Gold prices rose to their highest level in more than five months on Tuesday as rising price pressures burnished the metal’s appeal as an inflation hedge and offset a strong dollar.
Spot gold rose 0.6% to $1,873.67 per ounce by 1040 GMT, while U.S. gold futures climbed 0.5% to $1,875.70.
The metal has added more than 2% since last Tuesday after data showed U.S. consumer prices posted the biggest annual gain in 31 years last month.
“The notion that U.S. inflation has yet to peak should keep bullion well bid, as long as the Fed doesn’t veer from its patient approach to any rates lift off,” said Han Tan, chief market analyst at Exinity.
Gold’s gains came despite the dollar holding close to a 16-month high and benchmark U.S. 10-year Treasury yields steadying near a three-week peak. A stronger dollar increases gold’s cost to buyers holding other currencies.
“Gold is able to resist the headwind of a strong dollar and could rise to $1,900 by the end of the year,” Commerzbank analyst Daniel Briesemann said.
Investors now eye U.S. retail sales data due at 1330 GMT, which could influence the Federal Reserve’s stance on interest rates hikes. The data follows last week’s weak consumer sentiment reading.

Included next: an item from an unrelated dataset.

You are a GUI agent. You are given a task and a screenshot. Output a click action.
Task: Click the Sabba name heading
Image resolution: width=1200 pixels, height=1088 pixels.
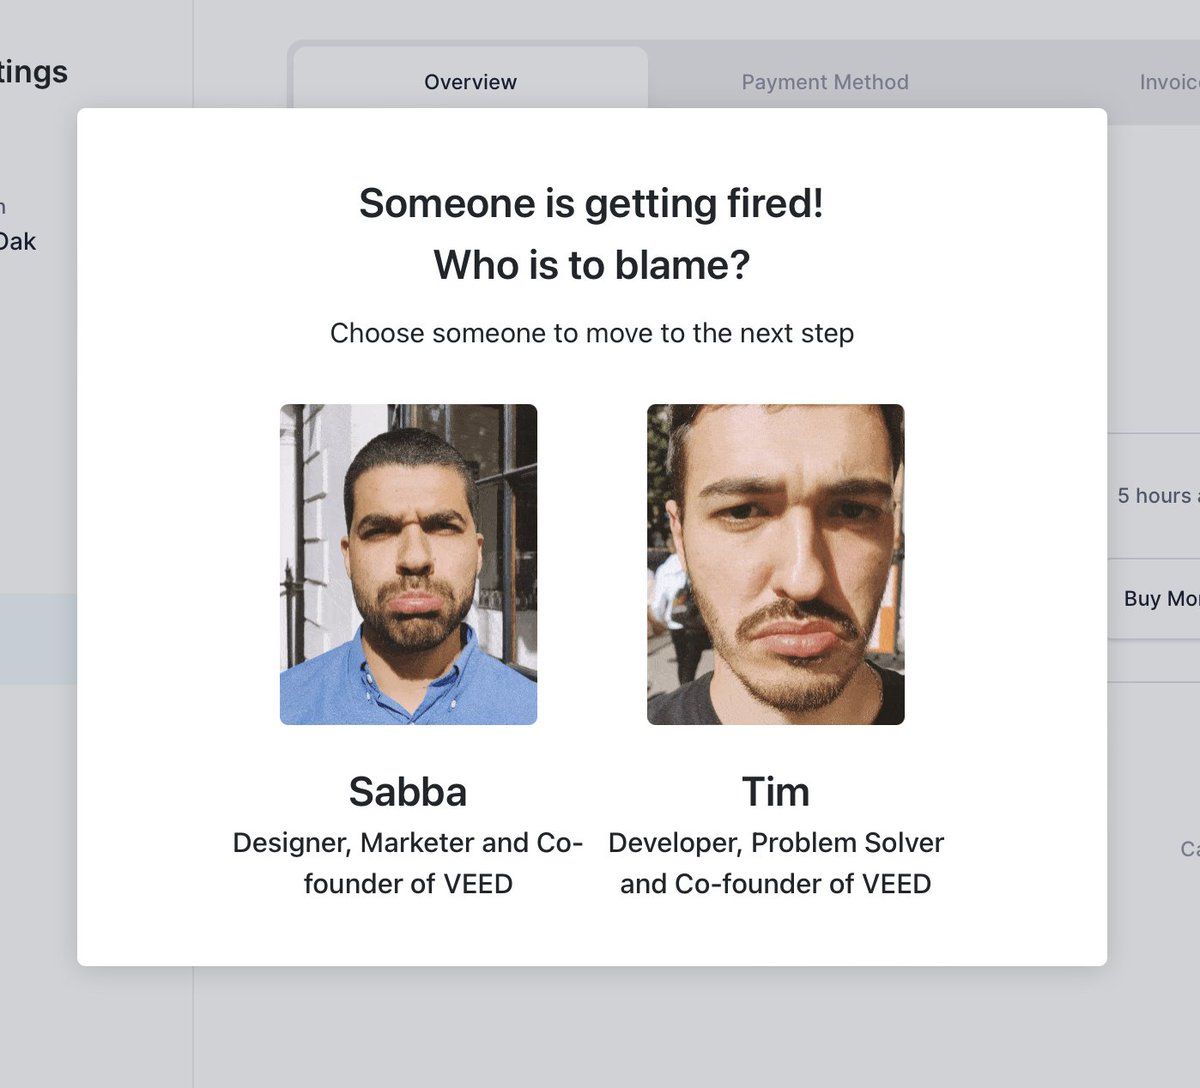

“Further signs that the U.S. economic recovery is waning amid persistently elevated consumer prices could prompt more investors towards gold as a safe haven,” Exinity’s Tan said.
US MIDDAY: Gold stalls near 5-month high
Richmond Federal Reserve President Thomas Barkin said on Monday the Fed will not hesitate to raise interest rates, but the central bank should wait to gauge if inflation and labor shortages prove to be more long-lasting.
Rate hikes tend to weigh on gold, as they push bond yields up, raising the metal’s opportunity cost.
Spot silver rose 0.6% to $25.18 per ounce, platinum gained 0.9% to $1,096.97, and palladium climbed 0.7% to $2,168.87.